A financial services application by the United Services Automobile Association was found to store a mirror image of the banking web page the phone user visited, which could reveal the user’s account balances and transactions as well as the routing numbers, which can be used to conduct electronic money transfers if a hacker also obtains the account number. The application didn’t store the accountholder’s username and password, but an attacker might obtain this information through a more targeted attack against the account holder’s phone if he determines the bank balance revealed on the phone makes the extra effort worth it.
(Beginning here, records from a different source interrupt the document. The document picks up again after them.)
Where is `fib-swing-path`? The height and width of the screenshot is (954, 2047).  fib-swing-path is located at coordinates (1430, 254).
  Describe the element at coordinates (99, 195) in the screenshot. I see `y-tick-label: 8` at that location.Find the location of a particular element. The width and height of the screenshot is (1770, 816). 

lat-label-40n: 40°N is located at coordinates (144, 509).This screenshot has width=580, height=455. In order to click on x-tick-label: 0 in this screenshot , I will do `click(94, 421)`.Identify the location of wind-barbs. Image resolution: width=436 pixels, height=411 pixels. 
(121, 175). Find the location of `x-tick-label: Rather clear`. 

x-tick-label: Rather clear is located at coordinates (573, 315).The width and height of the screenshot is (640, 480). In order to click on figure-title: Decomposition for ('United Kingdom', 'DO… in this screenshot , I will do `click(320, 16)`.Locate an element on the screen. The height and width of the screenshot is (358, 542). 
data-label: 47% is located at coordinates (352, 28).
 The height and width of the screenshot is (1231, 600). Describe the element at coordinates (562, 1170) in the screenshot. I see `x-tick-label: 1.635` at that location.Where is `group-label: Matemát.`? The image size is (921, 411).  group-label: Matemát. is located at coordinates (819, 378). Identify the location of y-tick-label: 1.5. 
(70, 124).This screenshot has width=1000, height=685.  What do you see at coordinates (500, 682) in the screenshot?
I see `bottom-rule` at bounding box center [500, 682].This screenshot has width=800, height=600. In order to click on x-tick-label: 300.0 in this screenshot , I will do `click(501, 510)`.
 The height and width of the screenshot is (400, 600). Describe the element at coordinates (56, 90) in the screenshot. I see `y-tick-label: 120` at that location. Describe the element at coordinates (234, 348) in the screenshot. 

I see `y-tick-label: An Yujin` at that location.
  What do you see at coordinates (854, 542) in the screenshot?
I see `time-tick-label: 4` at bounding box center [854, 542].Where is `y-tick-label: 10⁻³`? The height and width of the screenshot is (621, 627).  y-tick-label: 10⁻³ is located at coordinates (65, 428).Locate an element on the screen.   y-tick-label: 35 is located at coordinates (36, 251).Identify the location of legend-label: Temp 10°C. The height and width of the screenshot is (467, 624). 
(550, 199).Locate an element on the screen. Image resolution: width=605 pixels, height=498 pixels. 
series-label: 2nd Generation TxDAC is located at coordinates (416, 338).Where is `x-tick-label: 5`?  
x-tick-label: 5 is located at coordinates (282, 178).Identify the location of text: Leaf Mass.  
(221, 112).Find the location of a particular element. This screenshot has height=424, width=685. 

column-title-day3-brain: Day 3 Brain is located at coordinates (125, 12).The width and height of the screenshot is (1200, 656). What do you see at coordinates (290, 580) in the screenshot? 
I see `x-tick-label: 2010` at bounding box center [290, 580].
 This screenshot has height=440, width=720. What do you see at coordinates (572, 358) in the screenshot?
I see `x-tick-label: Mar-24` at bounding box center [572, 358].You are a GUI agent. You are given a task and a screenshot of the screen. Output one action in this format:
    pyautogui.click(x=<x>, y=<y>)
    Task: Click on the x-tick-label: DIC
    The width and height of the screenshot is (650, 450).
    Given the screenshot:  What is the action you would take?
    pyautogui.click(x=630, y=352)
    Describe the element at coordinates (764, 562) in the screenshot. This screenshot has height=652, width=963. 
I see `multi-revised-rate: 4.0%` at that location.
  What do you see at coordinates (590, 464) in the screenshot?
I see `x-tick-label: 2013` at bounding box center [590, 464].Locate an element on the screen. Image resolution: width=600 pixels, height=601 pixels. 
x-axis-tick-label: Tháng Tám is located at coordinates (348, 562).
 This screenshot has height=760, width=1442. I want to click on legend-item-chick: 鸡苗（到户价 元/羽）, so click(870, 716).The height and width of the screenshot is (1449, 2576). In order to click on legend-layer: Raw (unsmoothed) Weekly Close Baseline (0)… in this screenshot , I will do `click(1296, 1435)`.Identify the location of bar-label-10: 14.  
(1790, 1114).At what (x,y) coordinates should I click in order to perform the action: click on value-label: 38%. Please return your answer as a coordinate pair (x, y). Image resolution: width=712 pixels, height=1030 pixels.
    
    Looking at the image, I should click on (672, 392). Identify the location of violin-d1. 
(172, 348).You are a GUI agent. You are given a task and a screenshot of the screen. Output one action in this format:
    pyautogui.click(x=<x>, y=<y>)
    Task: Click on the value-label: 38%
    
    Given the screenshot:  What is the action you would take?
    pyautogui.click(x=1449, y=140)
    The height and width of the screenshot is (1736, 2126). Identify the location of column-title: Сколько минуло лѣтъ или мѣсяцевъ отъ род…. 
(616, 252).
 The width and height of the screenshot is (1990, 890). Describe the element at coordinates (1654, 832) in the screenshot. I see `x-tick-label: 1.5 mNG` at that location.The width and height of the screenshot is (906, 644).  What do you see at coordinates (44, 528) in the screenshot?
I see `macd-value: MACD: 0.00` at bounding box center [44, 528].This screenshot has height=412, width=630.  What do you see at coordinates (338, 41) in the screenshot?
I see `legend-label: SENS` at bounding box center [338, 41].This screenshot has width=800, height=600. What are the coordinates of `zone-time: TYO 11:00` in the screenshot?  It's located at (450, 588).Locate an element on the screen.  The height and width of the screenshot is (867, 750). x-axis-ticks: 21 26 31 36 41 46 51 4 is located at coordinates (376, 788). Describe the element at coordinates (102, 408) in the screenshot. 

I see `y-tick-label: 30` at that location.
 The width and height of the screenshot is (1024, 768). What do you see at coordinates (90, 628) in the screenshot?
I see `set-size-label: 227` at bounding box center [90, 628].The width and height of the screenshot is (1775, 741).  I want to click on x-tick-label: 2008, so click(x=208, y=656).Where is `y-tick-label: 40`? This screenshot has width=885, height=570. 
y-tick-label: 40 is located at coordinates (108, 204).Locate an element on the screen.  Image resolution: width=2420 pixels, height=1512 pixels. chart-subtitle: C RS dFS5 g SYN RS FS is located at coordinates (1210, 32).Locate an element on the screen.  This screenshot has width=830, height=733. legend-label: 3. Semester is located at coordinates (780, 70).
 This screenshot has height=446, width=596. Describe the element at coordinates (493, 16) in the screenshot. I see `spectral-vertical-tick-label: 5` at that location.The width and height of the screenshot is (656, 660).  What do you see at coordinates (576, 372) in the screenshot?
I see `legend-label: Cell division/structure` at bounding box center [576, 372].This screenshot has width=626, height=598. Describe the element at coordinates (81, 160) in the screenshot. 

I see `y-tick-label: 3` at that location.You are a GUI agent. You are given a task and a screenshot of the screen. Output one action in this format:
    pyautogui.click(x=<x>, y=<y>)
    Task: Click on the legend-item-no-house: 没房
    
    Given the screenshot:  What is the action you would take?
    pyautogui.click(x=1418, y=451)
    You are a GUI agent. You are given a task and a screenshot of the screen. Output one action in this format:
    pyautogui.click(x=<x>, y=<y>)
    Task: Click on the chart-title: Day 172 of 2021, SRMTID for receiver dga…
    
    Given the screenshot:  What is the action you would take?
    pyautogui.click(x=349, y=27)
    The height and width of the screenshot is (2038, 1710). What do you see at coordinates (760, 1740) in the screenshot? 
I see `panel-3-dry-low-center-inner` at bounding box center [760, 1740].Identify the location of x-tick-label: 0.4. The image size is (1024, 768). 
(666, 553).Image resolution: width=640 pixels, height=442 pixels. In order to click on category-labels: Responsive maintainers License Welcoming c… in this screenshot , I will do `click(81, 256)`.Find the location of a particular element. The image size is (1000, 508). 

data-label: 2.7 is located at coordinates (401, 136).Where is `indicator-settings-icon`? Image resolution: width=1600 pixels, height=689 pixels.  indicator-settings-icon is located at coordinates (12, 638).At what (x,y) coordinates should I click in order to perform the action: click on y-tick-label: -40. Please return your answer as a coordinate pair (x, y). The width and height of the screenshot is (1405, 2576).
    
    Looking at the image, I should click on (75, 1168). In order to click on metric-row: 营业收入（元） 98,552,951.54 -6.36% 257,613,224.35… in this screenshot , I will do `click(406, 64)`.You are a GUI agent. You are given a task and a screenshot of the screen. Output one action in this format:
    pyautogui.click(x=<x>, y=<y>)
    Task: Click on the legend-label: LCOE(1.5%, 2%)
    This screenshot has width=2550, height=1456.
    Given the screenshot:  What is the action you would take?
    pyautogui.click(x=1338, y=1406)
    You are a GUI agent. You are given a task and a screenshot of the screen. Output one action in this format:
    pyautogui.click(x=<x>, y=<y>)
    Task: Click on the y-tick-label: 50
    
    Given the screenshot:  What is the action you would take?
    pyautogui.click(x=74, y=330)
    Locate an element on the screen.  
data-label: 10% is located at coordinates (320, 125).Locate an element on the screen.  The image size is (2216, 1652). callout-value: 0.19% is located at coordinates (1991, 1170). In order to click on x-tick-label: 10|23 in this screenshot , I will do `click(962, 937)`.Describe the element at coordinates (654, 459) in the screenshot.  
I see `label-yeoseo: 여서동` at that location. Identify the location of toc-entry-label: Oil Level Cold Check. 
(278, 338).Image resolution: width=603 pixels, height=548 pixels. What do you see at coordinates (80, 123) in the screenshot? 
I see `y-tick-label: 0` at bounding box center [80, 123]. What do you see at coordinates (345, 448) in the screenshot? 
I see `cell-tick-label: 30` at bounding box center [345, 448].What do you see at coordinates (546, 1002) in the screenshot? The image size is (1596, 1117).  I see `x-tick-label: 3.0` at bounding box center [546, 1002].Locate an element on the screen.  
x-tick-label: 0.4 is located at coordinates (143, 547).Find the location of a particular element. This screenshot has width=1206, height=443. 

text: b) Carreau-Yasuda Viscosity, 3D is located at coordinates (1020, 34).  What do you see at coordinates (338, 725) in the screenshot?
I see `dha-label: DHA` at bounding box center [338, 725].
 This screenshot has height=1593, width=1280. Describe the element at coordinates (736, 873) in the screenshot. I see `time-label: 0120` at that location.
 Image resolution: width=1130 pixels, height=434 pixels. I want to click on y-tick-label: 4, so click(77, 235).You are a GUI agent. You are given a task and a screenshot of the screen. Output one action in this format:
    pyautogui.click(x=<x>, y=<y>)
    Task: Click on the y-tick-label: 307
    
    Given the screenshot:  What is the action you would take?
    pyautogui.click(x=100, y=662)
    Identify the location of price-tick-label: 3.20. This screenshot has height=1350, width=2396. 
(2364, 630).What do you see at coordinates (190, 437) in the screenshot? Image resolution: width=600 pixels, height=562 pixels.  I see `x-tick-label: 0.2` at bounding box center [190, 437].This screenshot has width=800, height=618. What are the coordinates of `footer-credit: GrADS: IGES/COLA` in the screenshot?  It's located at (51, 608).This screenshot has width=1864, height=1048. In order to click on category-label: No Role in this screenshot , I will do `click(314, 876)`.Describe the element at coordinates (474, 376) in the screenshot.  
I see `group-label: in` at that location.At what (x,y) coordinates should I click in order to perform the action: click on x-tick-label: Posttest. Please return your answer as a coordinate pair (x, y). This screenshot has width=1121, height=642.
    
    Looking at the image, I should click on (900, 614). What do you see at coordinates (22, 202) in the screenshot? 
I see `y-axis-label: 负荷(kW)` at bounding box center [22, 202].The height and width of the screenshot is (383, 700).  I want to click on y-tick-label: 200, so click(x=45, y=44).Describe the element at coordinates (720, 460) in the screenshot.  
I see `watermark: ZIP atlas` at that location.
Bank of America’s application also didn’t save usernames and passwords, but it did save the answer to a secondary security question in cleartext. An accountholder is asked the extra question only if the bank’s web site determines that the user is trying to log in from a device it doesn’t recognize — such as from a phone or computer he doesn’t normally use to conduct banking.
Andrew Hoog, chief investigative officer for viaForensics, said that only one of the seven applications his group examined contained no such security flaw. That application is distributed by the Vanguard Group.
Both Wells Fargo and USAA told the Journal that they had fixed the problem in updated applications released on Wednesday. Bank of America said it would be tweaking its application in a new update distributed in a few days.
Separately, Hoog’s company had found another security flaw with PayPal’s iPhone application that would allow someone on the same WiFi network as the user to obtain the user’s PayPal username and password. The security flaw exists because the application doesn’t try to verify the digital certificate of the PayPal web site. Therefore a hacker on the same network could conduct a man-in-the-middle attack that delivers a bogus PayPal page to the user’s browser, stealing the username and password when the user enters it.
PayPal has since updated its application to fix this flaw.